Ok Cheryl, well remembered!

Twas the Christmas party of 2002 & I was bang in form. There are 2 central characters in this tale who've never previously got a mention: Mr.Dull & Minx.
Mr.Dull was a former colleague of mine. He used to work in the lab with me & as the name suggests he made ditchwater look positvely riveting. He was also my travelling companion when work sent me to the States in 2000 but that's a story for another day.
Mr.Dull & I never really saw eye to eye. We never argued or fought, we just tolerated each other. We were polar opposites, he was the anti-flash!
Minx was his girlfriend at the time & our Health & safety manager.
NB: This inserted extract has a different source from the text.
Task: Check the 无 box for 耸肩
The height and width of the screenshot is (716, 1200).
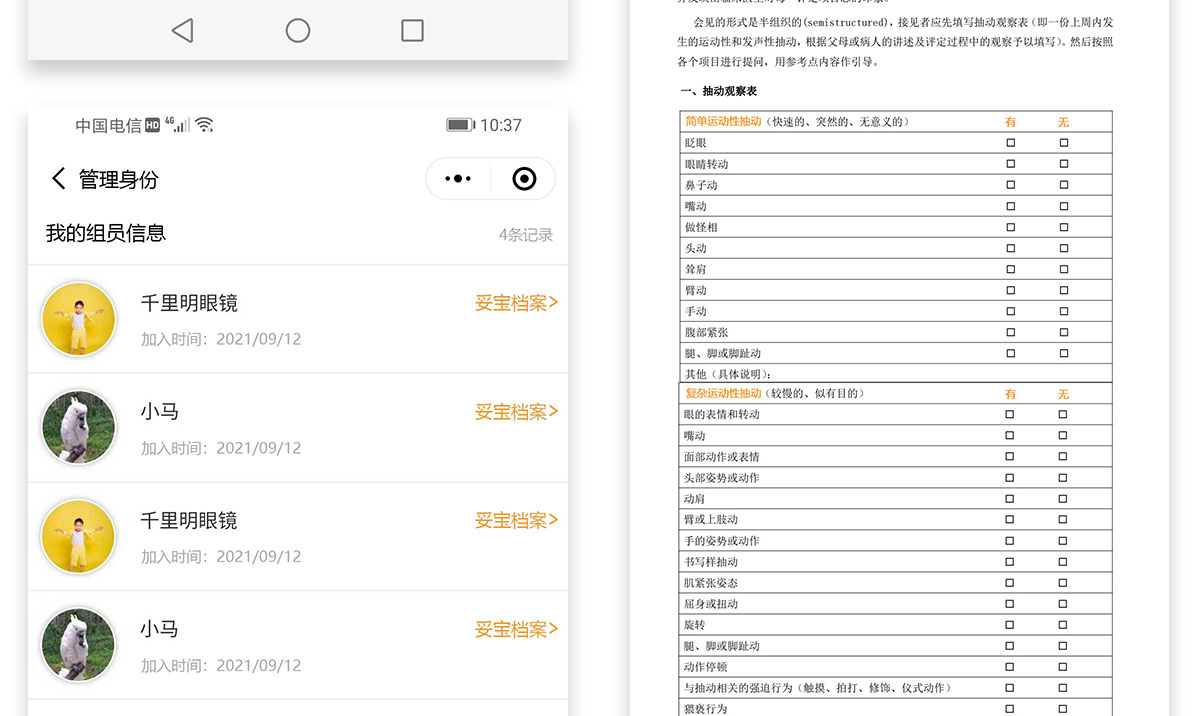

She was about my age & very attractive though she possesed the most annoying, whiny voice you could ever hear. In the months leading up to christmas we had worked together quite alot & I had become her right hand man. We had also forged quite a good friendship based on some serious flirting & me becoming something of a confidente to her. It became clear that Mr.Dull was just as boring in the bedroom has he was in the laboratory.
So at the party, I was in fine fettle. If memory serves me correctly I had a pill just before it kicked off. This only served to allow me to drink lots & lots without falling down or being sick & it heightened my desires. At one point in the evening I walked in the ladies for a nose (not typical behaviour, I assure you) & found Buddy With Boobs & Minx engaged in some sort of giggle fest. "Ooh, we were just talking about you" gushed Minx as she spotted me. "I better let you carry on then" I said with a wink. I walked out feeling great.
As the night went on it appeared that Mr.Dull was seriously sulking with Minx. She told him to stop being so silly & carried on regardless. I remember us dancing, dancing closely whilst gently touching each other. I remember the dancing getting a bit dirty & I cooled it off when I noticed Mr.Dull glowering at us.
A little later most of the party goers moved up to the club (Crapsville's No.2 Nightclub & site of my recent New year's eve disaster), not long afterwards Buddy With Boobs started feeling a bit ropey, so I said I'd walk her home. Before I left though I collared Minx. I had to move in really close to her because of the noise in there. I put my hand on the small of her back & whispered in her ear "Would it ruin our professional relationship if I told you how much I really want to fuck you tonight?". She laughed and hugged me. As she did she also kissed me on the neck, which sent me near delerious. Not being one to forget my responsibilities to my friends, I then then escorted Buddy With Boobs home. She only lived 10 minutes from town & I lived only 2 minutes from her. So after I said my goodbyes to her I headed home. I must have got about 10 paces when I turned on my heels & went straight back to the club. I got in there to see Minx's face light up as she spied me. Some more dancing ensued, more touching & lots more of that "Oh my god, I want you so much" eye contact. Eventually it was time to go home. Mr.Dull & Minx were heading in my direction so we all walked together. It was on this walk where the stunt was pulled. After a while Minx complained about her shoes killing her & somehow convinced a puffer-jacket clad Mr.Dull to give her a piggy back. This coincided with us walking through a narrow alleyway where I found myself behind them. I started stroking her bum, then I lifted her little skirt up & for the following 2 minutes or so I managed to caress her rudest bits as we walked. A short while later we stopped at the point where our paths split. Minx claimed she really wanted a kebab & told Mr.Dull to go back up town to get one for her. It was never spoken but I know that this was a plan to get rid of him just long enough for us to have a shag in the bushes. He wouldn't & we didn't. Instead we said our goodbyes & that was that. Despite being very frustrated I was extremely happy & actually felt attractive & sexy. Not a common feeling. I floated the last 2 minutes home on a little cloud of self-satisfied ego stroking.
I am utterly proud & equally shameful of the fact that I actually managed to play with another man's girl's "hoo ha" without his knowledge while he had her on his back.
Minx left Mr.Dull just after that Christmas & was soon shagging the company's general manager! She left the company soon afterwards too. Shame, I liked Minx.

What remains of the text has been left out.